Kyodo News
A report on people without a nationality who live in the Philippines has been issued by the local office of the U.N. refugee agency, drawing attention to Filipinos of Japanese descent seeking citizenship of Japan.
The report from the UNHCR Philippines calls in part for the Philippines and Japan to act urgently to help the Japanese-Filipino residents to acquire the citizenship, saying some 3,800 of the Japanese-Filipinos have been identified, including an estimated 910 still living in the Philippines.
Most of the stateless residents, second-generation Japanese-Filipinos, were children of Japanese fathers who moved to the Philippines before World War II and Filipino mothers.
Their fathers were mostly drafted by the Japanese military after the war broke out in the Pacific in 1941, who were later killed in the war or deported back to Japan, leaving the children behind.
"Because they became retaliatory targets of Japanese atrocities during the war, many Japanese descendants fled into remote locations and hid their Japanese bloodline and discarded the documents and pictures indicating their Japanese origin," the report noted as one of the main reasons these people never acquired citizenship from either country.
The Philippine branch of the Office of the U.N. High Commissioner for Refugees recommended the Philippine government to add them to its list of identified people at risk of statelessness, similar to people with Indonesian descent who are already included in the catalogue.

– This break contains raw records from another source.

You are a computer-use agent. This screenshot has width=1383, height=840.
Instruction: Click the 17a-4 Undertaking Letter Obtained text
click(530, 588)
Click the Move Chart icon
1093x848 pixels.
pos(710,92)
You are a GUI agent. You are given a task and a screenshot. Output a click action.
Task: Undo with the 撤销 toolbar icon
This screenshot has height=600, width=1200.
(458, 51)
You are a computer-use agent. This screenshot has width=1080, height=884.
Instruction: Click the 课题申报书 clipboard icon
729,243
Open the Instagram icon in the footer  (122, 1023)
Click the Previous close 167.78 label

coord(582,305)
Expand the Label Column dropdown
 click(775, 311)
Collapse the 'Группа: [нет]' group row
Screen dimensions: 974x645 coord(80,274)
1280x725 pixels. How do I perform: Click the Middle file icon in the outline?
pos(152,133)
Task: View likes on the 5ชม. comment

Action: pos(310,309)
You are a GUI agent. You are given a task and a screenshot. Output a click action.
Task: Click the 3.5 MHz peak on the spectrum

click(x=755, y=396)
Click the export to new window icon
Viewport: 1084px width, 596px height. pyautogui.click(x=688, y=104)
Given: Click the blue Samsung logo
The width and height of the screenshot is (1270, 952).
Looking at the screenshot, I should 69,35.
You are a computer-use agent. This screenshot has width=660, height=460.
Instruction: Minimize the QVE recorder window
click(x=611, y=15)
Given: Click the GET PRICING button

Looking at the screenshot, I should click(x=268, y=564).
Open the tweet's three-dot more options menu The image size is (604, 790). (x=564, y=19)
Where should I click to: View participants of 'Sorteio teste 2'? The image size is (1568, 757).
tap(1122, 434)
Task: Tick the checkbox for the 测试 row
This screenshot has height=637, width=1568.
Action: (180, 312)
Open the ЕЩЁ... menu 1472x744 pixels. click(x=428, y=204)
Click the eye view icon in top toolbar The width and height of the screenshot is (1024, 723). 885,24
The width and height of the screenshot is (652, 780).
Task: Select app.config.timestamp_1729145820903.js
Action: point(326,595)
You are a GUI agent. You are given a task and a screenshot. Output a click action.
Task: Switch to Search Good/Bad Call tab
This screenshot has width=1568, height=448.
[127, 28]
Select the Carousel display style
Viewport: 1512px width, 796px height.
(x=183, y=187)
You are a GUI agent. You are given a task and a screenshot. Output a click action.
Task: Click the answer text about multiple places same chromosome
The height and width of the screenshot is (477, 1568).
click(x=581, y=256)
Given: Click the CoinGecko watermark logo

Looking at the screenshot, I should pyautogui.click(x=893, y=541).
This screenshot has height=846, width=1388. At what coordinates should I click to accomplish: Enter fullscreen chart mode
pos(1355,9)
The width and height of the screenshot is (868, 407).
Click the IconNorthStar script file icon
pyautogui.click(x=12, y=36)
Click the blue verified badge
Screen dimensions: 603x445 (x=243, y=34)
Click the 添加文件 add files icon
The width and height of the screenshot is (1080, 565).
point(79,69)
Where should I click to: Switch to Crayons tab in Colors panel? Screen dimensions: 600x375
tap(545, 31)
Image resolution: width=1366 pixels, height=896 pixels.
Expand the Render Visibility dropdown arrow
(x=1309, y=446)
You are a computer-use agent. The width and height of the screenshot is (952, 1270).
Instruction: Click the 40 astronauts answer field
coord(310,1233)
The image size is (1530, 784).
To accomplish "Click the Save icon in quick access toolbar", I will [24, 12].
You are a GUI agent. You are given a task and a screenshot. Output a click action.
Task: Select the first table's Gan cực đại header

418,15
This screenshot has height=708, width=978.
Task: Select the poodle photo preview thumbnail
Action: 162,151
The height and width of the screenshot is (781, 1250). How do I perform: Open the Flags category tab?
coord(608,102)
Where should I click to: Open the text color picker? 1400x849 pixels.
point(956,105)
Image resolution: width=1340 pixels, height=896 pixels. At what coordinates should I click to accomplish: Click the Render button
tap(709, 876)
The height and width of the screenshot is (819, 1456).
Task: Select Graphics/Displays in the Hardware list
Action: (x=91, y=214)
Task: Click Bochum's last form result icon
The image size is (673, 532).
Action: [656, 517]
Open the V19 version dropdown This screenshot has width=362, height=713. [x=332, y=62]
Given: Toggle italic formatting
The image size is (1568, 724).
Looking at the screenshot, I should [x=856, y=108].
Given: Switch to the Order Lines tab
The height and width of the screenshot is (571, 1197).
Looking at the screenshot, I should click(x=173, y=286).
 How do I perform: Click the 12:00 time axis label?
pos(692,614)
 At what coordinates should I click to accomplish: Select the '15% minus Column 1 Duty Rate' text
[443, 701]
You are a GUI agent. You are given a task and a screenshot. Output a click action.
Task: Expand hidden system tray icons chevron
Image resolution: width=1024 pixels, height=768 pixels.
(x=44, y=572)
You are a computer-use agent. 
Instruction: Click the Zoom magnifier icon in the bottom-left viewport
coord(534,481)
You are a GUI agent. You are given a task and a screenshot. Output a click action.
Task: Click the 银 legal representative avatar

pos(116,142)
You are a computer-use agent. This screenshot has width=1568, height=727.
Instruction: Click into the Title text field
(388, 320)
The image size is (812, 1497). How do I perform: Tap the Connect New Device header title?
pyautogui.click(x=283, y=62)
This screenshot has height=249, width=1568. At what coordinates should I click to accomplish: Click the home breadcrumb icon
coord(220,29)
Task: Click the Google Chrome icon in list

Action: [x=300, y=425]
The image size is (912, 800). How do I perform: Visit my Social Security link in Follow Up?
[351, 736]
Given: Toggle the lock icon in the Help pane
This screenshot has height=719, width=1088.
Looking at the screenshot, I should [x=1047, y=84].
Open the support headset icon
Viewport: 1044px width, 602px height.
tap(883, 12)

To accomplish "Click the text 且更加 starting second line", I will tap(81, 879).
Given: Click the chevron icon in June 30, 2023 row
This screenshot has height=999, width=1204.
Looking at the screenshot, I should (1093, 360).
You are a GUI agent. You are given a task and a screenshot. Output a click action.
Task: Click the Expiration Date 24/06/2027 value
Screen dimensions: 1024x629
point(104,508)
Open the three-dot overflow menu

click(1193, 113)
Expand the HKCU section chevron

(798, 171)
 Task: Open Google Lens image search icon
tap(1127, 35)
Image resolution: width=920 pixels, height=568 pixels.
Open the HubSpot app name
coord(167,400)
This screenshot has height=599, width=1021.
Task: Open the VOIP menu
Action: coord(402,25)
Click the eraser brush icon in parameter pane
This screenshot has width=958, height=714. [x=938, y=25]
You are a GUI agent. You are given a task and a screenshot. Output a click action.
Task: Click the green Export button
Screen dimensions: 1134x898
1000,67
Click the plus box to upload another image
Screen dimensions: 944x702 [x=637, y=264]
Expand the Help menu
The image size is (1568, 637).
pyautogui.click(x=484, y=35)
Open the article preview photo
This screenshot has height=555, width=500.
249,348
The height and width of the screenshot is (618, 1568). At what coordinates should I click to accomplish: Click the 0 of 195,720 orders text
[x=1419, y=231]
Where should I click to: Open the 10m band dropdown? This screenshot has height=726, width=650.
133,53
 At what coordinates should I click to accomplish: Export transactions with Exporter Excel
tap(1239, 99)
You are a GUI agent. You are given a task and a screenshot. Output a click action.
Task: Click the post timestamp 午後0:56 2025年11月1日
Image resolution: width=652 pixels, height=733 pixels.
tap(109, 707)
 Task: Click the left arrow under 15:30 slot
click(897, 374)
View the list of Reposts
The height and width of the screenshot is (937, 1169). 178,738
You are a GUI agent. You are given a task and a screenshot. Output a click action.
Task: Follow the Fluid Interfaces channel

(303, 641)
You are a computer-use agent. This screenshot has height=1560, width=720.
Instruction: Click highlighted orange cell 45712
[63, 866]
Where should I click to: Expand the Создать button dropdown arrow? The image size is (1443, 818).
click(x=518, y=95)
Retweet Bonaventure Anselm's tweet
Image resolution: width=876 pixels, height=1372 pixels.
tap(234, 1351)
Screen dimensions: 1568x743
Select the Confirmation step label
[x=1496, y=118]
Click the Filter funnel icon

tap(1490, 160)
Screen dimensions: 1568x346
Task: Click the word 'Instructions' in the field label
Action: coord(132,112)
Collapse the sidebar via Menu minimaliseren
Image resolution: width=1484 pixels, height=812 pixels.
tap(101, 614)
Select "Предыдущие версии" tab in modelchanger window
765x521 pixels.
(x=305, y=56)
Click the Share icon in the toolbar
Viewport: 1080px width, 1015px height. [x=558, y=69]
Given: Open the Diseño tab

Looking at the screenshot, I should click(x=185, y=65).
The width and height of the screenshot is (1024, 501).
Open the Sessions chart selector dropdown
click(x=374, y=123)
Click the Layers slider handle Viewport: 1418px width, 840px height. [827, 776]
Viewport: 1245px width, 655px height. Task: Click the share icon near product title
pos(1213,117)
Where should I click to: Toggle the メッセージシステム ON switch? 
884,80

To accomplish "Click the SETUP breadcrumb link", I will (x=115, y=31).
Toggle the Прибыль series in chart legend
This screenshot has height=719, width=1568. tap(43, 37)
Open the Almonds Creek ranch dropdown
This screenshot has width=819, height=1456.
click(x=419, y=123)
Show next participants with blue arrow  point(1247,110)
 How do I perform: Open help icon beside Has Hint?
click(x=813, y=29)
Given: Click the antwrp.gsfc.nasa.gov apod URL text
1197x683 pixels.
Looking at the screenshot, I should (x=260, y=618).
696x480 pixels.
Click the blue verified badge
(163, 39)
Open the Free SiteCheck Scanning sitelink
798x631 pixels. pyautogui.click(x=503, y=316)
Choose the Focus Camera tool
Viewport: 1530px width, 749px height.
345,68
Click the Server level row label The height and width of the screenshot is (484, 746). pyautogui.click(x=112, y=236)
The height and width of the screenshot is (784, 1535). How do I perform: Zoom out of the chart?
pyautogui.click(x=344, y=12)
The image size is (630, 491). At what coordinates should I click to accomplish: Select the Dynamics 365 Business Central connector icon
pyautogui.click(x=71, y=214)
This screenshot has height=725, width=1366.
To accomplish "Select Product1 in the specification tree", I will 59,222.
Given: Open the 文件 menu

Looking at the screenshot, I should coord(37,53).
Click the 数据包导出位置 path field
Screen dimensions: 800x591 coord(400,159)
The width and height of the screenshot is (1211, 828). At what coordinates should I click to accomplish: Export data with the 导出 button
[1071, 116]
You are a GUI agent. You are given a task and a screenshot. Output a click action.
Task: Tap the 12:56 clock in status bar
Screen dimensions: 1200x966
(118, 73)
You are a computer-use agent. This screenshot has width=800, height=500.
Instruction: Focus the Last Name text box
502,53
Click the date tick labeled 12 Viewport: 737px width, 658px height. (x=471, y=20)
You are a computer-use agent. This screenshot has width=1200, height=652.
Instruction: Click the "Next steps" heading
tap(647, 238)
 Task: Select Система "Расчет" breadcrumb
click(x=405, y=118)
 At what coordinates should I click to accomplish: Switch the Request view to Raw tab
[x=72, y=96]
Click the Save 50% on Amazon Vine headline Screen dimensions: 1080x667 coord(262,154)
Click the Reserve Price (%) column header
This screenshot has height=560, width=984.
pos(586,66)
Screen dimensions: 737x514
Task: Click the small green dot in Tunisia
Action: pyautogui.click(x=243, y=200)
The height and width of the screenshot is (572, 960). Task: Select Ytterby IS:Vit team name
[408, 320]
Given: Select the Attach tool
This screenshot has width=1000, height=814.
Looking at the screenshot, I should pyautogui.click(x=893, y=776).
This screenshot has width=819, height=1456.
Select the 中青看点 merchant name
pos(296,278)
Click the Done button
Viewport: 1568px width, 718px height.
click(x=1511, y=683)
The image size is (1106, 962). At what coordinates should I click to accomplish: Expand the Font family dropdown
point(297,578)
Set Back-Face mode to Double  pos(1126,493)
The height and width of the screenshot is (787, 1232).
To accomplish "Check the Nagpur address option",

The report also said a joint committee on cooperation between the Philippines and Japan could be created to swiftly resolve the cases of the Filipinos of Japanese descent without nationality as the average age of the Japanese-Filipinos is 81.
"As the population is aging, time is of the essence," the report said, urging the two countries to help the Japanese-Filipino residents to obtain Japanese nationality by processing their cases at family courts in Japan.